[Work instructions] How many lines in the data that follows contain the word "agent"? Only that number is needed.

Stored items from a collection:
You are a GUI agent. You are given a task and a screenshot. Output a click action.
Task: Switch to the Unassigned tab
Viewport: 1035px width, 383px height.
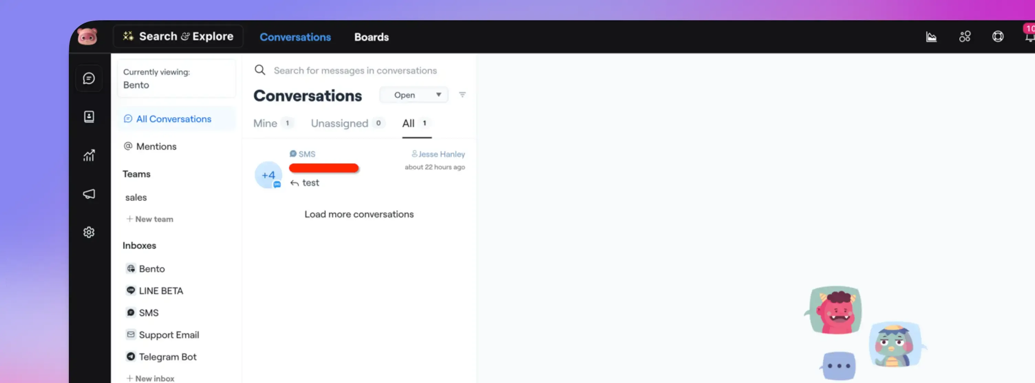click(x=340, y=123)
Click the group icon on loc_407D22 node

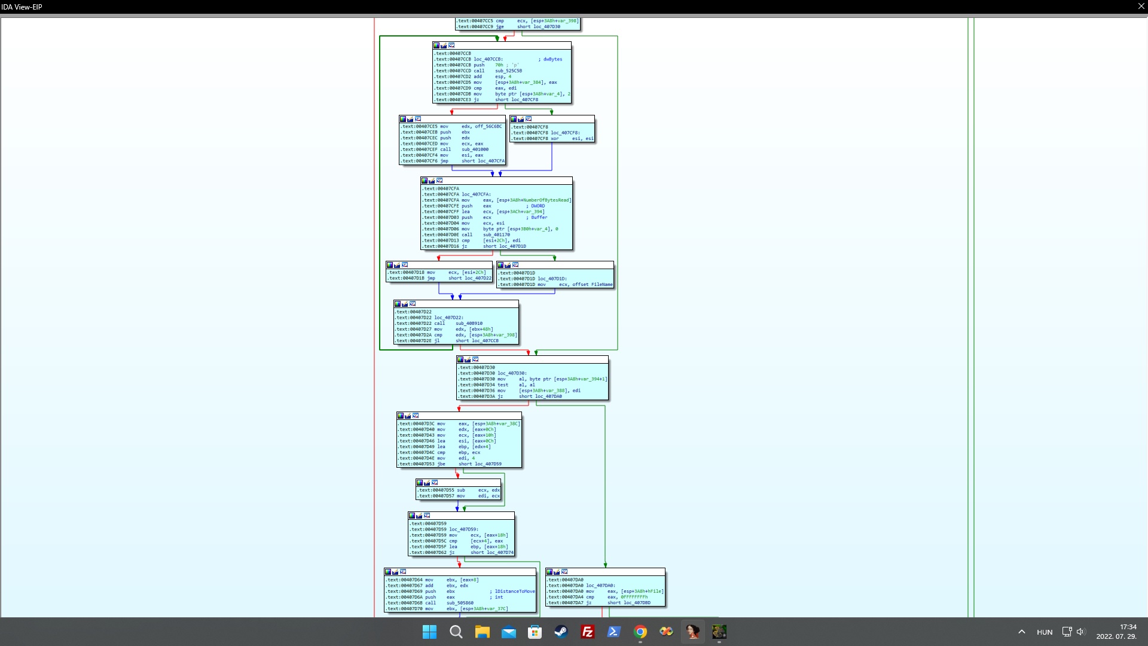coord(413,304)
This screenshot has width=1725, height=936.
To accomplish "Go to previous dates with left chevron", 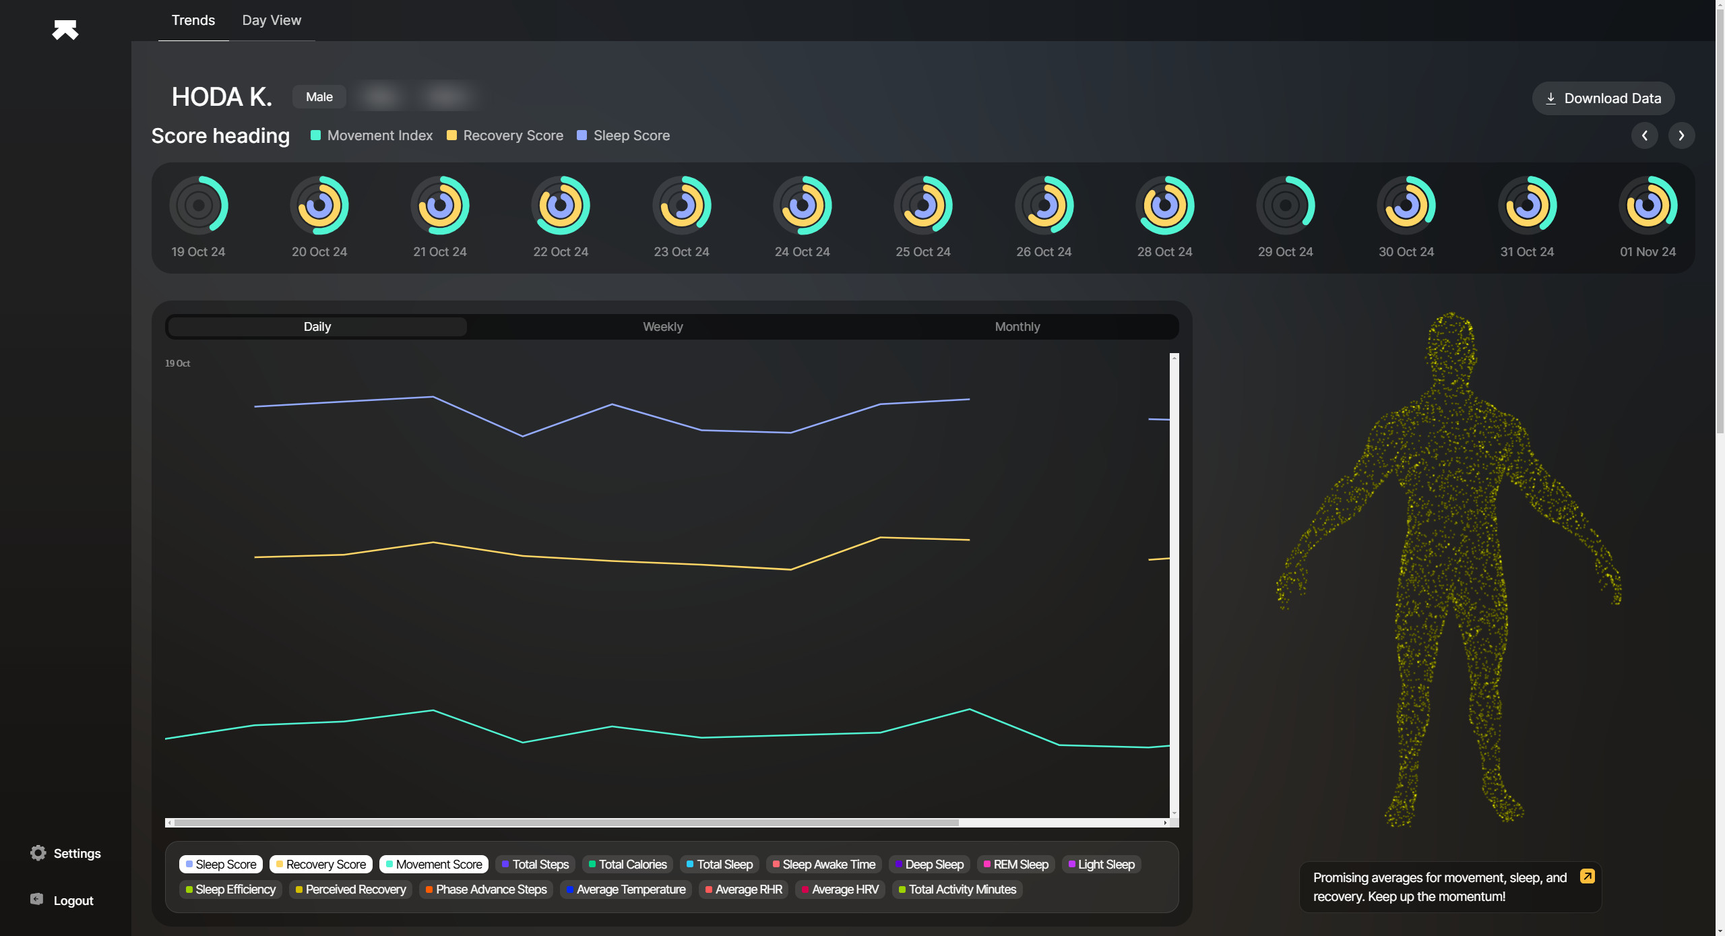I will (x=1644, y=135).
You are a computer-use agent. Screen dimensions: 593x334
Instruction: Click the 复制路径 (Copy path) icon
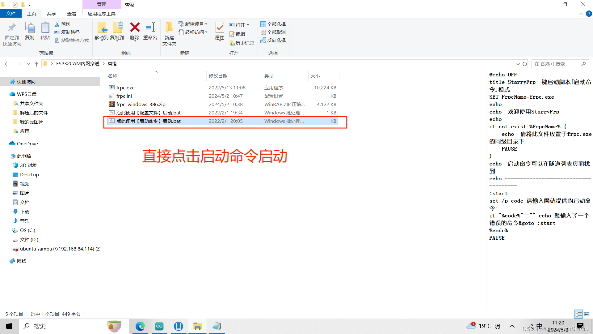click(x=57, y=32)
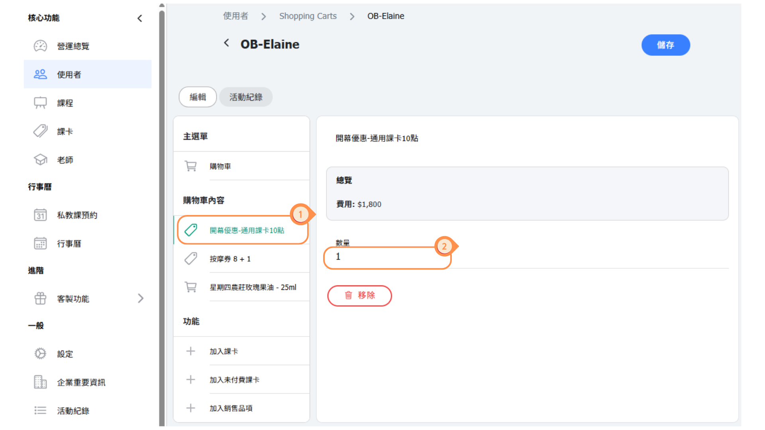Open 老師 graduation cap icon

point(40,160)
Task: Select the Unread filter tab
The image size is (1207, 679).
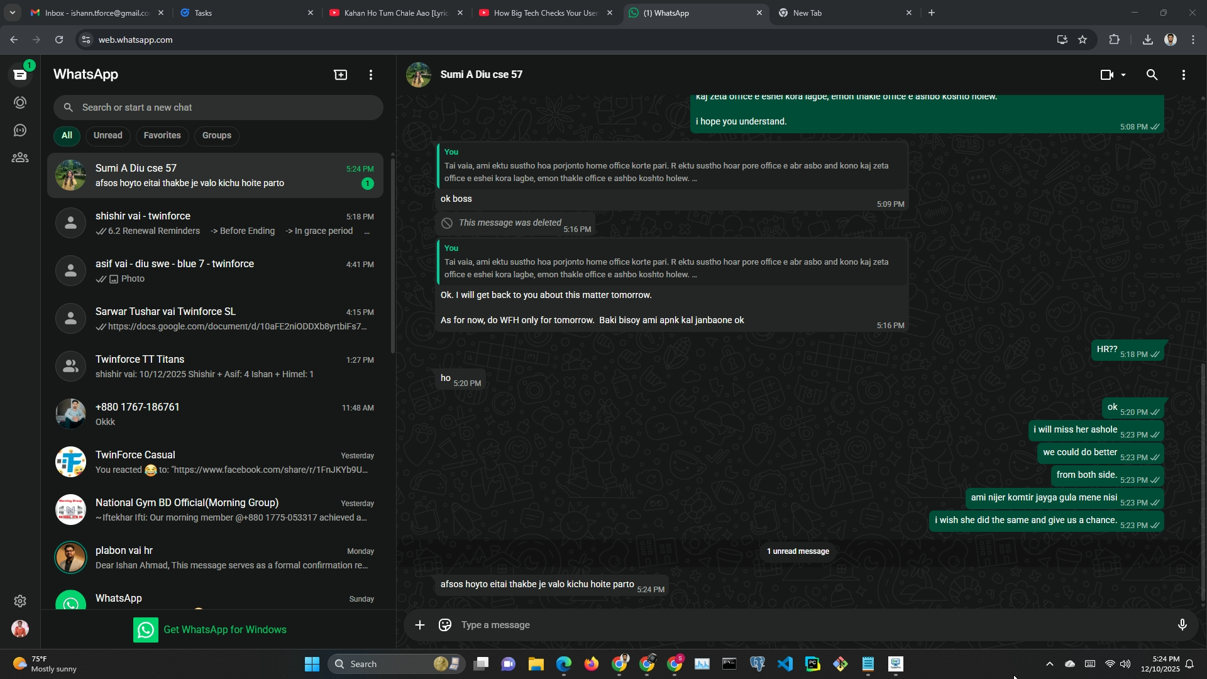Action: [107, 135]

[Solution to the exercise] 2